##### SOURCE EXTRACT #####
Astrazeneca shares fall after FTSE giant’s forecast lift fails to inspire
In the first half of 2024, Astrazeneca reported an 18 per cent year-on-year increase in total revenue, reaching $2.6bn (£2bn).
FTSE 100 heavyweight Astrazeneca has upgraded its full-year revenue and earnings per share (EPS) forecasts, fuelled by a surge in revenues from new medicines, but it was not enough to inspire the market.
Total revenue and core EPS are now both expected to increase by a mid-teens percentage, up from the previous forecast of a low double-digit to low-teens percentage.
In the first half of 2024, Astrazeneca reported an 18 per cent year-on-year increase in total revenue, reaching $2.6bn (£2bn). It was driven by an uptick in sales and sustained growth in revenue from partnered medicines.
Despite the mostly positive update, shares slumped nearly four per cent on Thursday morning.
“This is usually exactly the kind of earnings report that the market likes,” said Kathleen Brooks, research director at XTB, “a strong beat on estimates with better-than-expected forward guidance, they also raised their dividend.
“However, in the current environment, earnings beats are not enough to boost the share price, and Astrazeneca is falling this morning.
“The reason for the sell-off seems to be higher than expected costs, which have contributed to lower net income margins, which have fallen to 17.2 per cent from 19 per cent in Q1. The market is scrutinising earnings reports and punishing pockets of weakness,” she added.
Astrazeneca also cautioned that other operating income is expected to “decrease substantially”. The previous fiscal year benefited from a $241m (£187m) gain from the disposal of Pulmicort Flexhaler US rights and a $712m (£553m) one-off gain related to updates in contractual arrangements for its Beyfortus drug.
Chief executive Pascal Soriot said: “Building on our strong growth in the first half of the year and continued underlying demand for our medicines we are upgrading our FY 2024 guidance for both Total Revenue and Core EPS.
“This is a clear reflection of the substantial growth potential we see from both our approved medicines and those in our late-stage pipeline. Already this year we have announced five positive, potentially practice-changing Phase III studies that are anticipated to meaningfully contribute to our growth.
“In the year to date we have continued to make encouraging progress with several disruptive technologies, including antibody drug conjugates, bispecifics, cell and gene therapies, radioconjugates, and weight management medicines, all of which have the potential to drive our growth beyond 2030,” he added.
It comes amid an investment drive for the drug manufacturer. The company recently said it plans to invest $1.5bn (£1.2bn) in a new manufacturing facility in Singapore to produce antibody drug conjugates (ADCs), a next-generation cancer treatment.
In May, Astrazeneca announced its goal of hitting $80bn (£62.9bn) in total revenue by 2030 through launching new medicines and investing in technology.
##### DATA SUPPLIED #####
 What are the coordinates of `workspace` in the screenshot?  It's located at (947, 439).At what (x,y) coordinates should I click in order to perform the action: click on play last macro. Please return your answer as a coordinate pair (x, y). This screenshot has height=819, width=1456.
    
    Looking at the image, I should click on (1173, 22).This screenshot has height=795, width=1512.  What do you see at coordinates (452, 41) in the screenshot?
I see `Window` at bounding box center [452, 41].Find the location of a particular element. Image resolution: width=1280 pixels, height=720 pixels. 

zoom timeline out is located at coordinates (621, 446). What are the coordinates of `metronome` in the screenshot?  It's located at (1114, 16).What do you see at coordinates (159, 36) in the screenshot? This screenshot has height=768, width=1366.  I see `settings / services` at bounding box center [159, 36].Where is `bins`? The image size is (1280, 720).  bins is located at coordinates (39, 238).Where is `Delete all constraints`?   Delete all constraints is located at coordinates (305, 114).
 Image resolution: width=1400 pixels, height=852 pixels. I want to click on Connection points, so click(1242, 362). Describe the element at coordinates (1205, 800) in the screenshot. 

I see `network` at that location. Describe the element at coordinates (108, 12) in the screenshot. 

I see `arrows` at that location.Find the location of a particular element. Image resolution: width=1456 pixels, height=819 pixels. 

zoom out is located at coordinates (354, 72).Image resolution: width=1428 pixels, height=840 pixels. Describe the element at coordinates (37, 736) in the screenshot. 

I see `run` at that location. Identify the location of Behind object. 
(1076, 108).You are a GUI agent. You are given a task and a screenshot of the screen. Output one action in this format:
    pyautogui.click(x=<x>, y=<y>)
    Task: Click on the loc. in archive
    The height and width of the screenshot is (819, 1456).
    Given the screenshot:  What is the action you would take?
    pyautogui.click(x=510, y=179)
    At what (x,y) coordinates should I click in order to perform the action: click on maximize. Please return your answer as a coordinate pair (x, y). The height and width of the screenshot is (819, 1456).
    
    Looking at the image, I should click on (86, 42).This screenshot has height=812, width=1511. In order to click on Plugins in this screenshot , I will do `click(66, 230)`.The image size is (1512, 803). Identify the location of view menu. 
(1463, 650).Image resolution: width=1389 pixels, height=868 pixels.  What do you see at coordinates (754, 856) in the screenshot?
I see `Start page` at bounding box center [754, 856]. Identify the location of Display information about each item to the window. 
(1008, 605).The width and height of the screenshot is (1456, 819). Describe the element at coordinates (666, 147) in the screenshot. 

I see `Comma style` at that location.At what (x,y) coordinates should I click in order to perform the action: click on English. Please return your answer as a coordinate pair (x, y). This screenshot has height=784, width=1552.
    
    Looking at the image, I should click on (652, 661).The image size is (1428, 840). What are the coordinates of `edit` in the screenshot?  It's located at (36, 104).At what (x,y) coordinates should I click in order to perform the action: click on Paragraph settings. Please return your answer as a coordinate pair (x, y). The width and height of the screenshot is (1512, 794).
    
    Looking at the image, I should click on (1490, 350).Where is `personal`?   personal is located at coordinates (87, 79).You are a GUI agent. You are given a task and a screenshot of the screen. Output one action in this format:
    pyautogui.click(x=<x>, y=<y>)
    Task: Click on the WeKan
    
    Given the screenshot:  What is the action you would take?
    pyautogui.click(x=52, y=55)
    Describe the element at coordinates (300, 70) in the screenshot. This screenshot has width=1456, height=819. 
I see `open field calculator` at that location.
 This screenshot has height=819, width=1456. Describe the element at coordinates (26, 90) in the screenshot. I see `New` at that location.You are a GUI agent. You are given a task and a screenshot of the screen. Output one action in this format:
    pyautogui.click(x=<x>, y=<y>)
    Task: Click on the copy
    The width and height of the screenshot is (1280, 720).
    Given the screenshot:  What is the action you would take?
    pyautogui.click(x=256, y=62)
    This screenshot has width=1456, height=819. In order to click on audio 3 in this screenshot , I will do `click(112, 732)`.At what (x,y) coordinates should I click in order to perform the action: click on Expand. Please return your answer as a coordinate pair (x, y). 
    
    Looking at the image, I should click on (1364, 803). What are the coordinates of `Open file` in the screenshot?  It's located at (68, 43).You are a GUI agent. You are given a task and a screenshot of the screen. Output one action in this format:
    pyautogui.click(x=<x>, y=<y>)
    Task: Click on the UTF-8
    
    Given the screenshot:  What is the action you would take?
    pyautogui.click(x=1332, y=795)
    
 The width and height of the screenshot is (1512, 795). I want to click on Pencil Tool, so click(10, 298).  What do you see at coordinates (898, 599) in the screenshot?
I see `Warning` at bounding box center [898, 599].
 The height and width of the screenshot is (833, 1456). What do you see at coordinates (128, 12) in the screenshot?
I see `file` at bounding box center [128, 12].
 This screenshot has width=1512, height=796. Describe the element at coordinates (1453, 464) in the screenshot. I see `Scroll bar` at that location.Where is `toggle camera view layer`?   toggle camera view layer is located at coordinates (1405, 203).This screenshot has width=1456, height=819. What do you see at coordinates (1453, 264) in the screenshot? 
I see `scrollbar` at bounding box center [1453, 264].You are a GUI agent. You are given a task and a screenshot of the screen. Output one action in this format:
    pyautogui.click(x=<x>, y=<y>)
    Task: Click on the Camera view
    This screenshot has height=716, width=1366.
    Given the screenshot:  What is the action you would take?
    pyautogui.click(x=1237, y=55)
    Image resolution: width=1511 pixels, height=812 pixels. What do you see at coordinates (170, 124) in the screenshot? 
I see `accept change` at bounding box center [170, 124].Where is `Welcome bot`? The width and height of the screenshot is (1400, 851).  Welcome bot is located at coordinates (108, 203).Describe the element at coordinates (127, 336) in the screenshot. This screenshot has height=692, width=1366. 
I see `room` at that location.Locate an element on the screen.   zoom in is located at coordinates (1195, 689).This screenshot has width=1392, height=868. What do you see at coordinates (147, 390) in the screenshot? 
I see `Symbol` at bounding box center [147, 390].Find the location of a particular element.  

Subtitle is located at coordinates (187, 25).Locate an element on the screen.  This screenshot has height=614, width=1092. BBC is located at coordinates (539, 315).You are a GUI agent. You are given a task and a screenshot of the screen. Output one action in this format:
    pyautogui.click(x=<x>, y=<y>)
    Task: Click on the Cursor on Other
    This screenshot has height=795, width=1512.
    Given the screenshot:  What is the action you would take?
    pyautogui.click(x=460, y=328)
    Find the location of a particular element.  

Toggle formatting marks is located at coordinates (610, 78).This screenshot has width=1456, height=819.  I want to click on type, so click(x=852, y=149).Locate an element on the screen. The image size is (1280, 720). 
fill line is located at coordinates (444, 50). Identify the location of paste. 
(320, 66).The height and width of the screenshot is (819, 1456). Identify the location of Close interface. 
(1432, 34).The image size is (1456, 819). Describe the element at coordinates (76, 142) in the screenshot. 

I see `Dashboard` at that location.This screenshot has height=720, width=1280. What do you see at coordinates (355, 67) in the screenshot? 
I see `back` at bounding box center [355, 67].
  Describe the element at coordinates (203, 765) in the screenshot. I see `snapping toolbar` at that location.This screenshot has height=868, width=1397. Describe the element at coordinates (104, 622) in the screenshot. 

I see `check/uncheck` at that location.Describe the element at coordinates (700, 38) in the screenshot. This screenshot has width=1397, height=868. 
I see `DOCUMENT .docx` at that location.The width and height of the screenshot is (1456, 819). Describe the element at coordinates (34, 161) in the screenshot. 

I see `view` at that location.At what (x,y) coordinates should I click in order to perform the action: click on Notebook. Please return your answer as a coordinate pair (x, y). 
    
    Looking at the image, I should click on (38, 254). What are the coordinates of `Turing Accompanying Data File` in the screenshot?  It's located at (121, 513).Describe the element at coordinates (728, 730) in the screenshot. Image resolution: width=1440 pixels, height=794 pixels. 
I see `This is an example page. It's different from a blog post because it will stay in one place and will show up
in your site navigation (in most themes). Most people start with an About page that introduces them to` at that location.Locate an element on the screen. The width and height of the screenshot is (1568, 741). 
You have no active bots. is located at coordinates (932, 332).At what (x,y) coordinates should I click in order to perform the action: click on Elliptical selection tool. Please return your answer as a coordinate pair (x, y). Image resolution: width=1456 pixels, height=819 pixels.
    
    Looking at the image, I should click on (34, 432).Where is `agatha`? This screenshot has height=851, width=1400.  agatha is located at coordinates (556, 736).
#####
_EXERCISE_
Reproduce verbatim the passage of the Astrazeneca earnings article above that begins at "Total revenue and core EPS are" and ends at "on Thursday morning.".

_ANSWER TO THIS TASK_
Total revenue and core EPS are now both expected to increase by a mid-teens percentage, up from the previous forecast of a low double-digit to low-teens percentage.
In the first half of 2024, Astrazeneca reported an 18 per cent year-on-year increase in total revenue, reaching $2.6bn (£2bn). It was driven by an uptick in sales and sustained growth in revenue from partnered medicines.
Despite the mostly positive update, shares slumped nearly four per cent on Thursday morning.